Una pista que ya no puede esperar
“La reparación se tiene que hacer. Es un reporte que ya lleva muchos años y es una pista bastante deteriorada que tenemos en este momento. Sería totalmente irresponsable que no le demos prioridad”, subrayó Maldonado.
Según explicó, ya está en marcha una mesa de trabajo interinstitucional que se reunirá por estas horas para diagramar la logística provincial durante el cierre del aeropuerto, con especial atención a los vuelos sanitarios, traslados urgentes y la llegada de medicamentos, entre otros aspectos.

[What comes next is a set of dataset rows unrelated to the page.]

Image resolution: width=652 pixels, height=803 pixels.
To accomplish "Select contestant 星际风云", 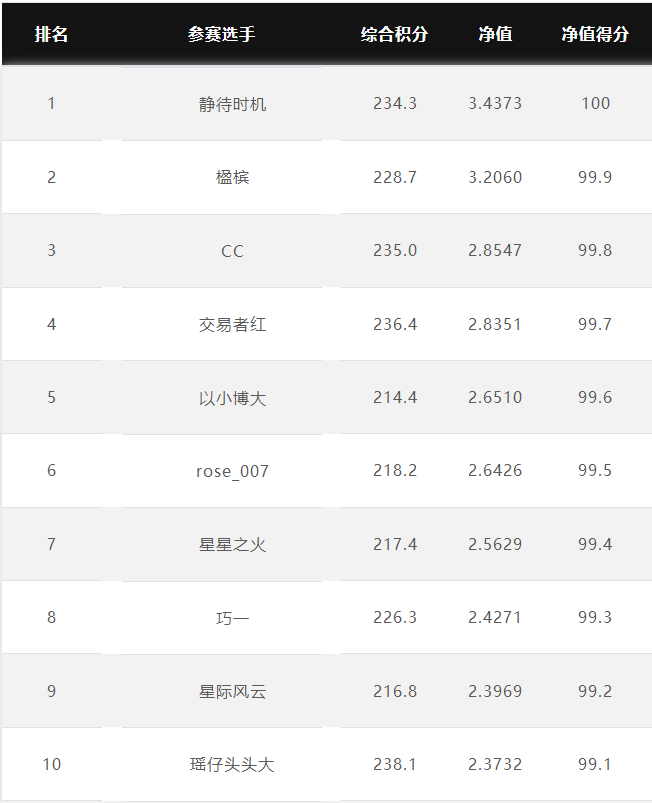I will tap(233, 691).
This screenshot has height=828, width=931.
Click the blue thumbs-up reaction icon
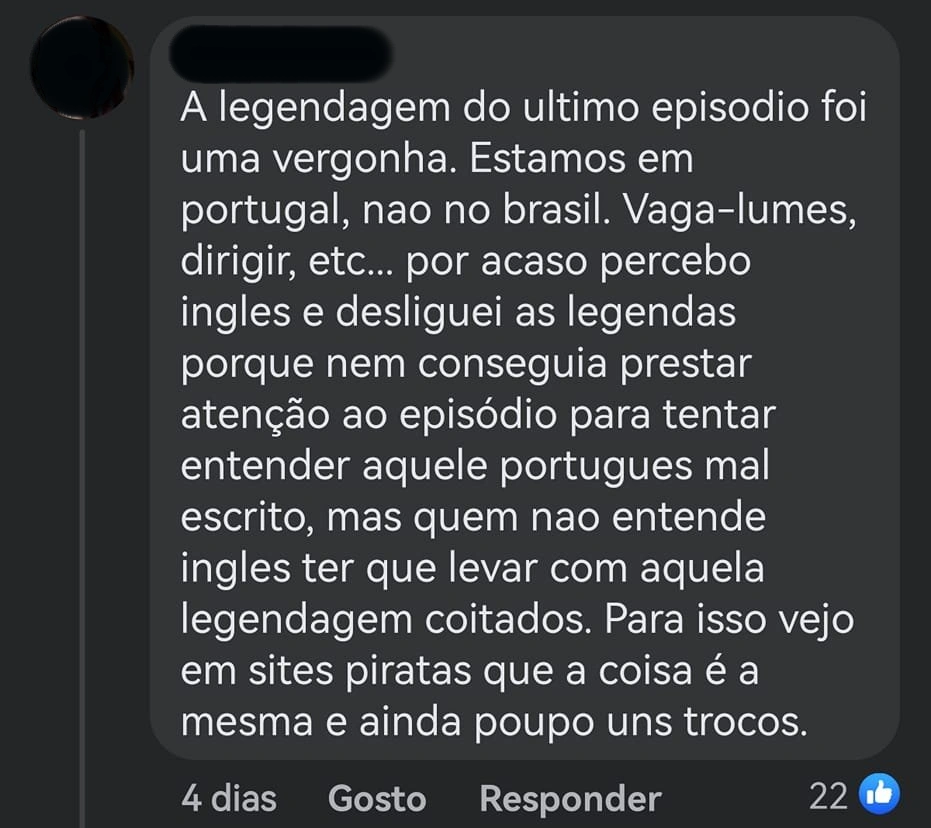pos(880,794)
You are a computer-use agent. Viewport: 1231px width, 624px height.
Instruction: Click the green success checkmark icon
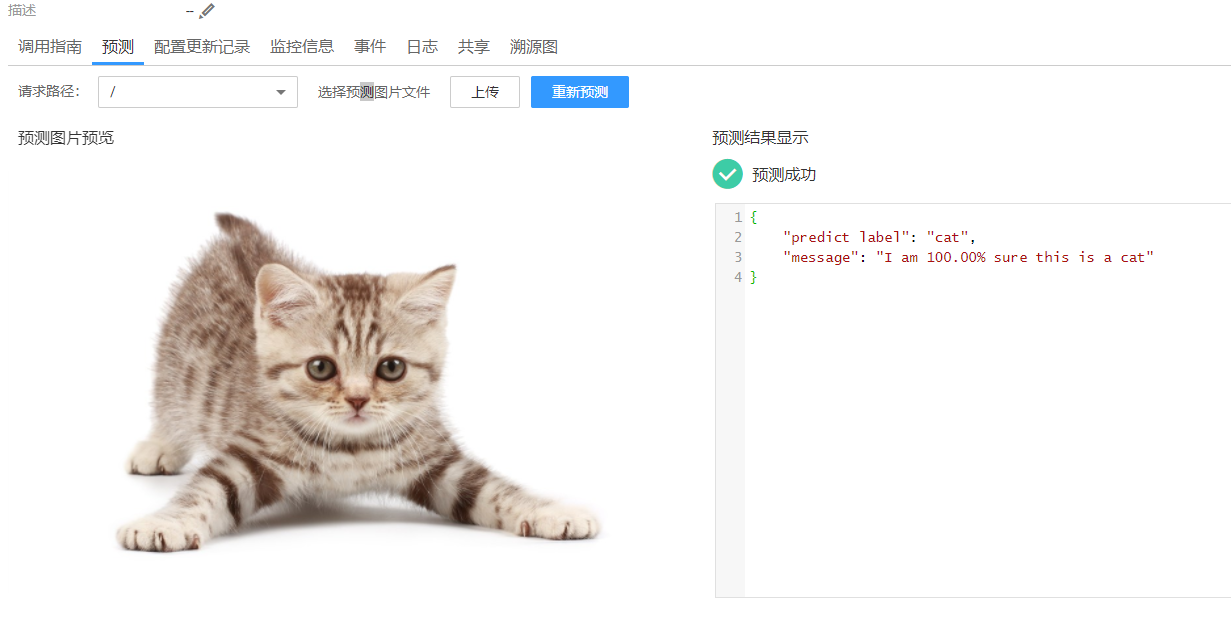coord(727,174)
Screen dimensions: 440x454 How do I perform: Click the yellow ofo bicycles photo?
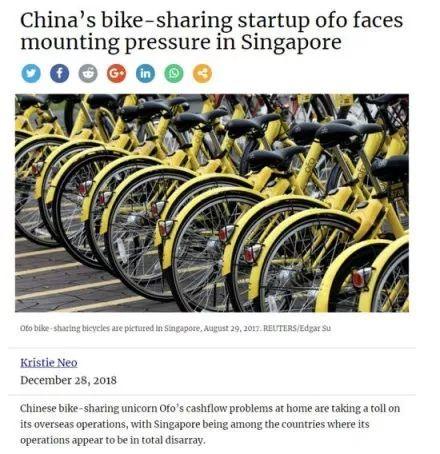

Durante los trabajos, se intervendrán 2.750 metros de la pista 07-25, de un total actual de 3.550 metros, lo que implica una reducción operativa de 800 metros. Si bien esto podría generar inquietud, especialistas aseguran que no afectará la operatividad de los vuelos comerciales regulares, ya que el excedente de longitud tenía sentido décadas atrás, cuando Río Gallegos funcionaba como escala técnica del vuelo transpolar de Aerolíneas Argentinas, una función que hoy ya no cumple.

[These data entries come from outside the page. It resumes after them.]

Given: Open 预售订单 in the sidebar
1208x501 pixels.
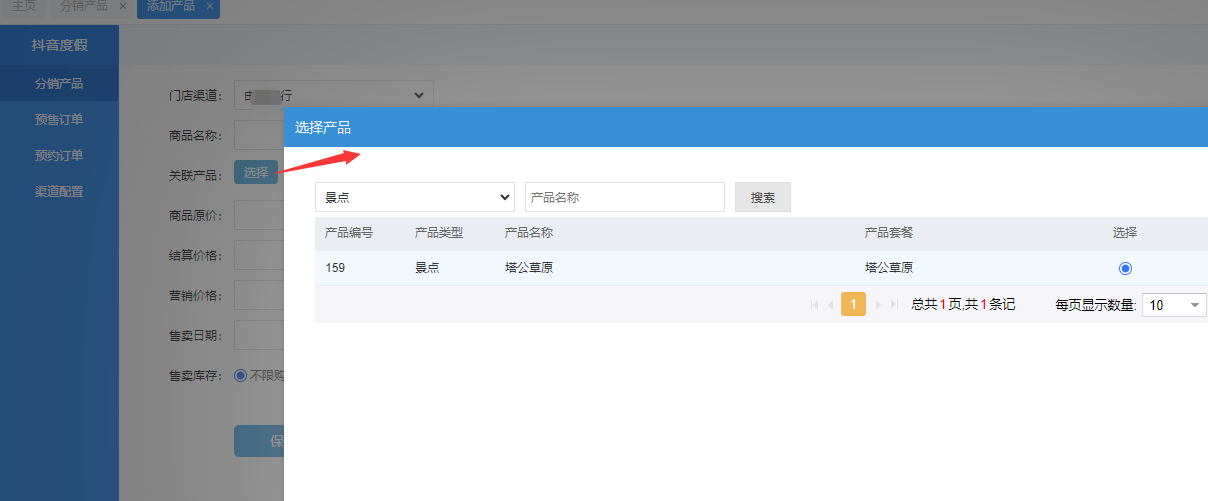Looking at the screenshot, I should click(59, 120).
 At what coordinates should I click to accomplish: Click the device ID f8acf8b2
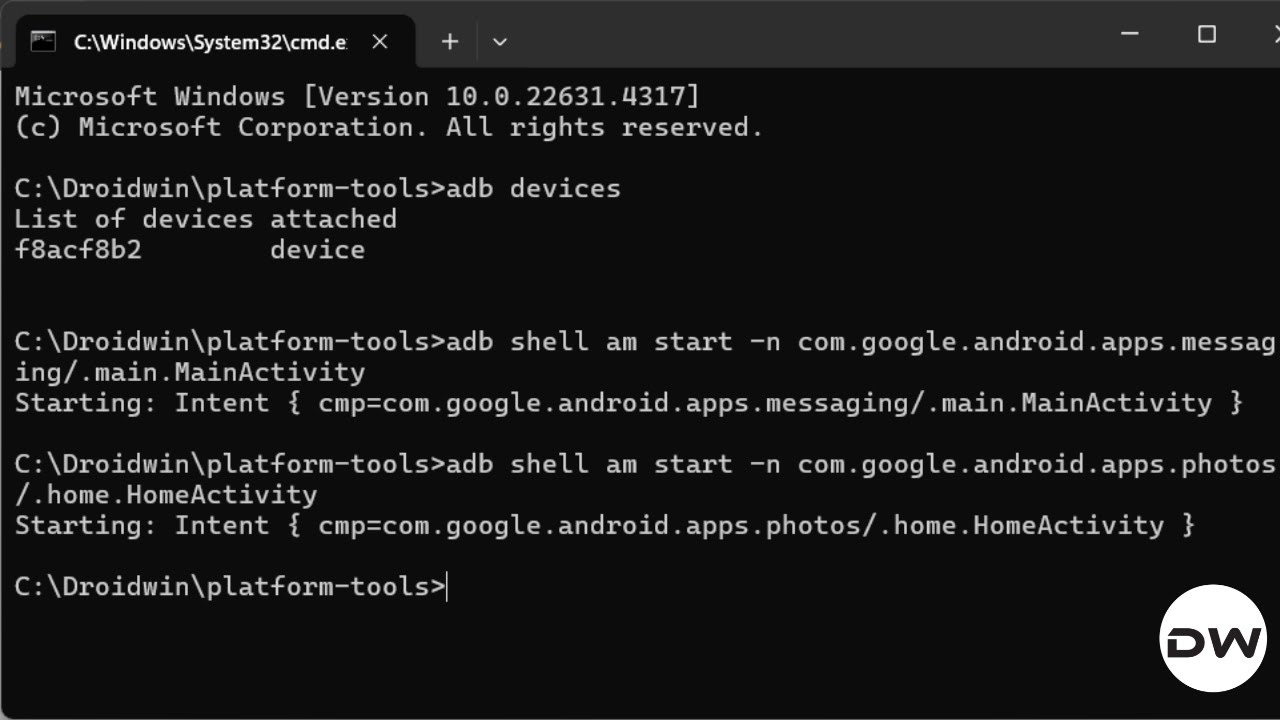78,250
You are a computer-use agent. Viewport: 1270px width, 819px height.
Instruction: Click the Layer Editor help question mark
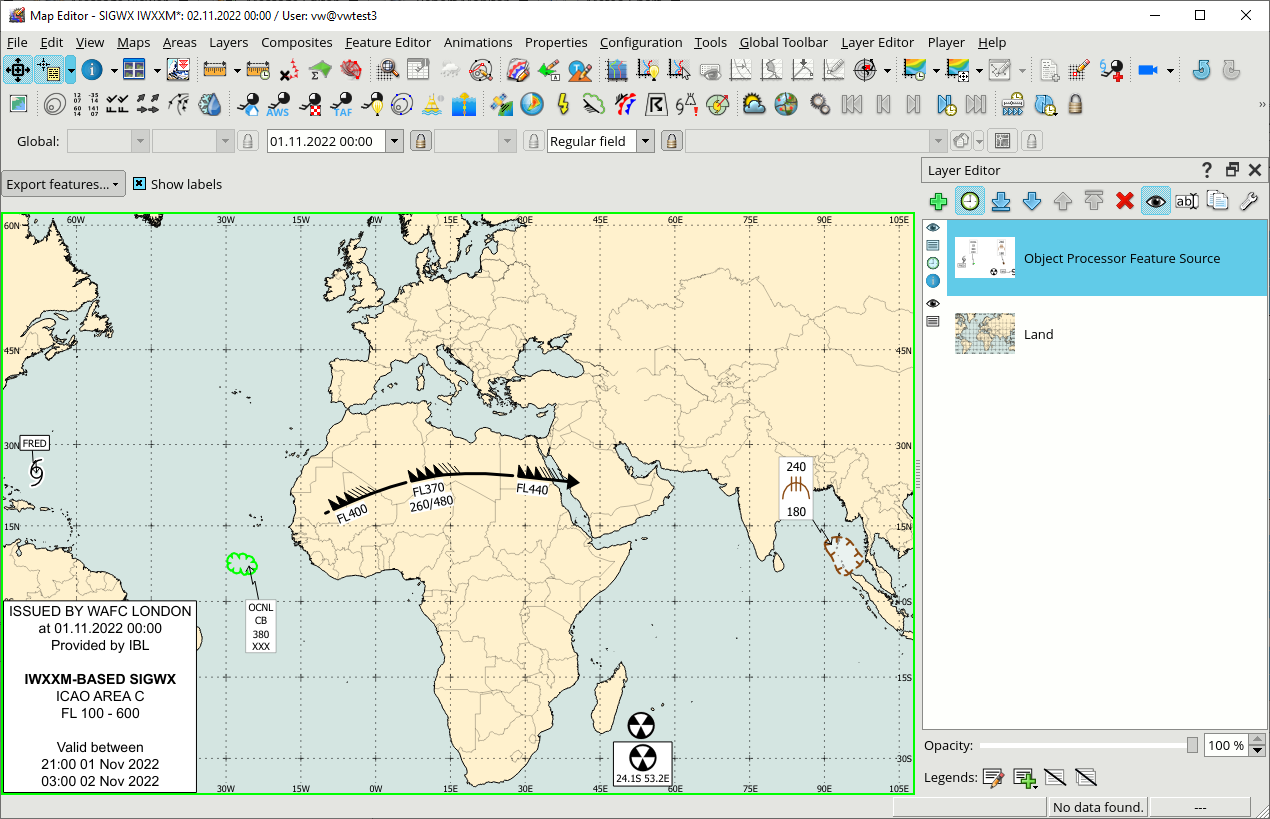[1206, 170]
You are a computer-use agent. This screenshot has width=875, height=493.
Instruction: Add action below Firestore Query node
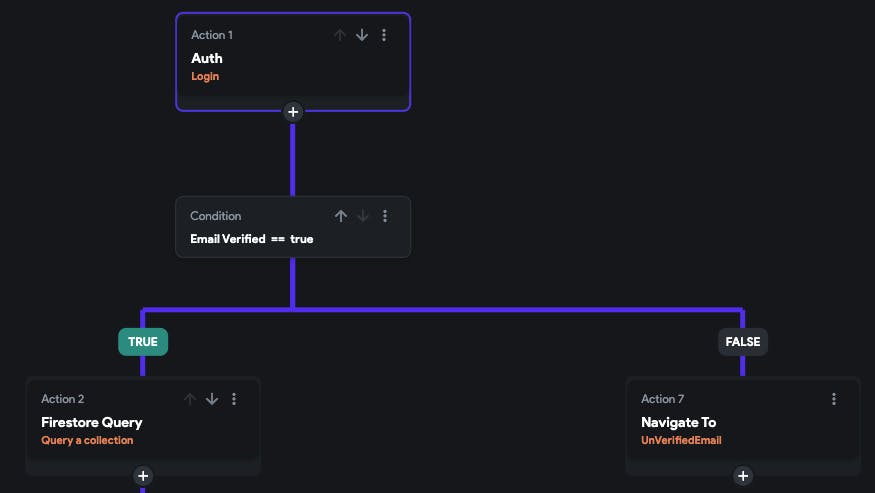coord(143,476)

Las tareas incluirán demolición de losas, excavación, perfilado del terreno, colocación de nuevas bases, losas de hormigón de hasta 36 cm de espesor, y el uso de 38.000 toneladas de asfalto. Además, se instalará un nuevo sistema de detección de hielo, clave para operar con seguridad en condiciones climáticas adversas.
Un aeropuerto clave para la región
El Aeropuerto de Río Gallegos movilizó en 2024 a 177.000 pasajeros, un 23% menos que el año anterior, y recibe vuelos regulares a Aeroparque, Ezeiza, Ushuaia, El Calafate y también, de forma mensual, Islas Malvinas y Punta Arenas (Chile) a través de LATAM. La rehabilitación se enmarca dentro del plan de inversiones de Aeropuertos Argentina 2000, que ha destinado más de 1.000 millones de dólares en obras en los últimos cinco años, incluyendo próximas intervenciones en Río Cuarto, Resistencia, Santiago del Estero y Aeroparque.

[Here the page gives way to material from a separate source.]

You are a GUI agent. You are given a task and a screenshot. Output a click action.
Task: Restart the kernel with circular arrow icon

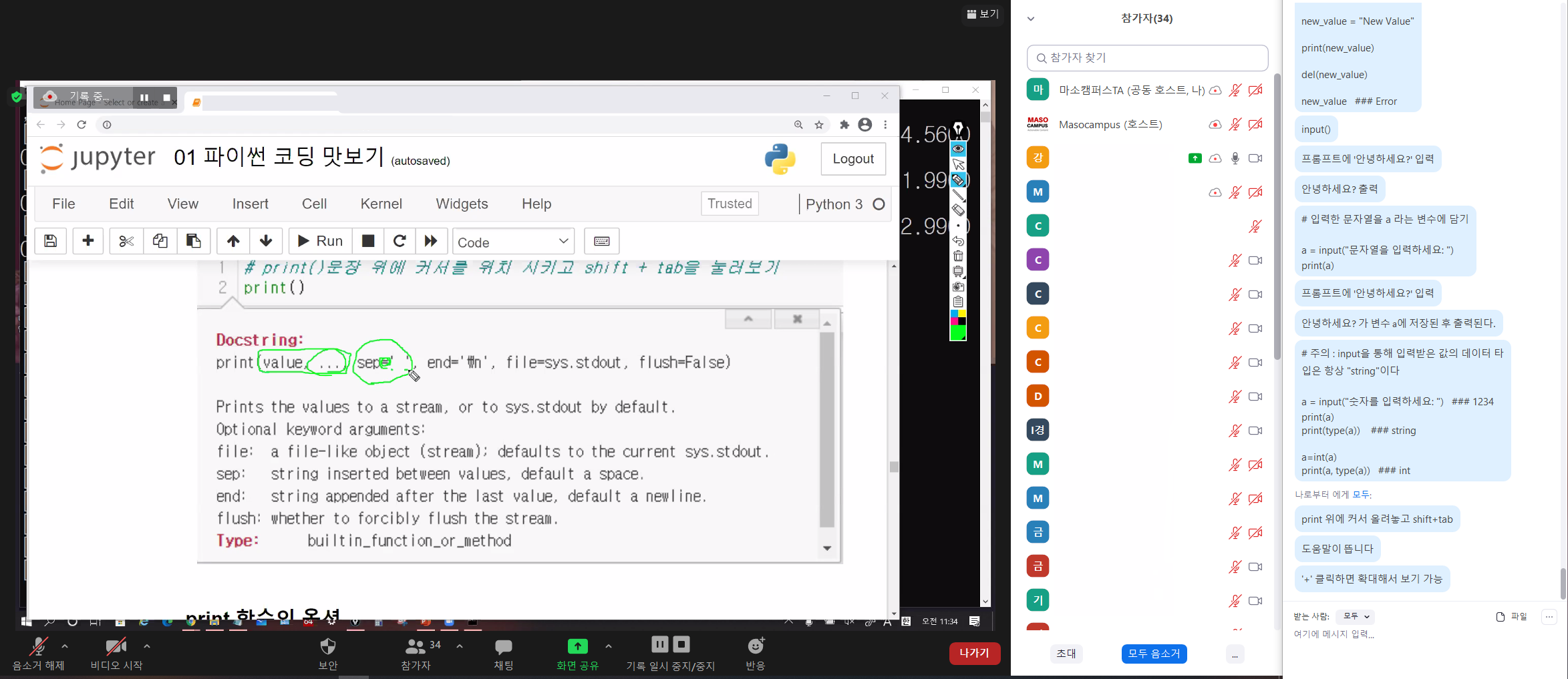[400, 241]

¿Qué pasa con El Calafate?
Maldonado también fue consultado por los medios sobre la situación del aeropuerto de El Calafate, donde se trabaja en un nuevo convenio para su modernización. “Este aeropuerto ya tiene más de 25 años de vida útil y el balizamiento es totalmente obsoleto”, reconoció el subsecretario. Aunque aún no hay fechas concretas para el inicio de obras, afirmó que se avanza “a paso agigantado” en el convenio correspondiente.
En cuanto a la posible inoperatividad de El Calafate durante esos trabajos, aclaró: “Calculamos que no será necesario cerrar la pista para hacer un balizamiento nuevo. Y seguramente se hará después de diciembre, una vez finalizada la obra en Río Gallegos”.
Por ahora, no hay información oficial sobre cambios en los vuelos ni notificaciones a los pasajeros que hayan comprado pasajes para después del 1° de septiembre. Se espera que Aerolíneas Argentinas y las demás compañías aéreas informen en los próximos meses sobre posibles derivaciones o cambios operativos.